The much-anticipated World Cup-linked hiring surge in the United States has failed to deliver on early expectations, with official data released Thursday showing a sharp contraction in employment across restaurants, bars, and hotels last month. The 2026 FIFA World Cup, co-hosted by the United States, Canada and Mexico, had been widely forecast by market analysts to drive a significant uptick in leisure and hospitality hiring as businesses prepared for an influx of international football fans and increased consumer activity.

However, the latest monthly report from the US Bureau of Labor Statistics (BLS) reveals the sector shed 61,000 jobs in June, erasing much of the strong hiring growth recorded just one month prior.
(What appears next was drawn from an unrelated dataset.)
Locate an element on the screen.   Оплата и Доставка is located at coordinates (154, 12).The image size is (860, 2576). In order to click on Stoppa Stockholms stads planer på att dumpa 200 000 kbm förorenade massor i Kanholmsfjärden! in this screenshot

That May hiring burst, which the BLS had flagged as an early sign of an emerging World Cup jobs boom, saw bars and restaurants ramp up staffing to get ahead of projected event-driven demand. Even leading Wall Street analysts at Goldman Sachs had predicted the tournament would add roughly 40,000 new positions to the sector in June, a forecast that now falls far wide of the mark.

Across the broader US economy, total nonfarm payroll employment rose by just 57,000 jobs in June, a figure that came in well below most economists’ consensus projections. At the same time, the national unemployment rate edged down fractionally to 4.2%. The BLS also downgraded its previously reported job growth figures for April and May, revealing the two months added 74,000 fewer jobs than initial estimates indicated.

James Knightley, chief US economist at ING, described leisure and hospitality as the clear “real area of weakness” in Thursday’s BLS release. He called the sector’s contraction a major shock, given ongoing reports that venues across the country have been packed with travelling football fans, with some establishments even reporting sold-out events and depleted alcohol stockpiles from high fan demand. “Admittedly, this sector had seen a 44,000 jump in May, but even so that is a surprising outcome,” Knightley told the BBC.

Knightley noted that the weaker-than-expected June payroll growth combined with downward revisions to prior months indicates that the solid hiring uptick recorded earlier in the spring is unlikely to mark the start of a sustained new trend of strong jobs growth. He added that the softer labor market data makes another interest rate hike from the Federal Reserve later this July far less likely than markets had previously predicted.

Susannah Streeter, chief investment strategist at Wealth Club, framed the slowdown in jobs growth as a potentially welcome development for the US economy, opening the door to what analysts call a “Goldilocks scenario” — a balanced state where growth is not hot enough to drive persistent inflation, but not cold enough to trigger a recession. “Expectations of multiple rate hikes are fading away, with only one hike now fully priced in, and not until next year,” she added.